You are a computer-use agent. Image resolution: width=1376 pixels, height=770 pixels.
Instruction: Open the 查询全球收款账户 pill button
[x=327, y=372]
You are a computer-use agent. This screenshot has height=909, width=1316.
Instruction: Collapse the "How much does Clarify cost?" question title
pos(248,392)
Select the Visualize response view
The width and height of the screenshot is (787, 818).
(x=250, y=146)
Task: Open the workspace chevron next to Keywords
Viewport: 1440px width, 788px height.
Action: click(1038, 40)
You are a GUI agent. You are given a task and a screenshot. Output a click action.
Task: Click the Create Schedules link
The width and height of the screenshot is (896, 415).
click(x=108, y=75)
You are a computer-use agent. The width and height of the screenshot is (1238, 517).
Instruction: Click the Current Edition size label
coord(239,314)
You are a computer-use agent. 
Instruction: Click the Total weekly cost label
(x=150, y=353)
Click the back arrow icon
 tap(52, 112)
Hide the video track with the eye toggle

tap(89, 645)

━━━━━━

Copy out every line of the material above without changing anything.

- _TASK RESPONSE_
You are a computer-use agent. Image resolution: width=1376 pixels, height=770 pixels.
Instruction: Open the 查询全球收款账户 pill button
[x=327, y=372]
You are a computer-use agent. This screenshot has height=909, width=1316.
Instruction: Collapse the "How much does Clarify cost?" question title
pos(248,392)
Select the Visualize response view
The width and height of the screenshot is (787, 818).
(x=250, y=146)
Task: Open the workspace chevron next to Keywords
Viewport: 1440px width, 788px height.
Action: click(1038, 40)
You are a GUI agent. You are given a task and a screenshot. Output a click action.
Task: Click the Create Schedules link
The width and height of the screenshot is (896, 415).
click(x=108, y=75)
You are a computer-use agent. The width and height of the screenshot is (1238, 517).
Instruction: Click the Current Edition size label
coord(239,314)
You are a computer-use agent. 
Instruction: Click the Total weekly cost label
(x=150, y=353)
Click the back arrow icon
 tap(52, 112)
Hide the video track with the eye toggle

tap(89, 645)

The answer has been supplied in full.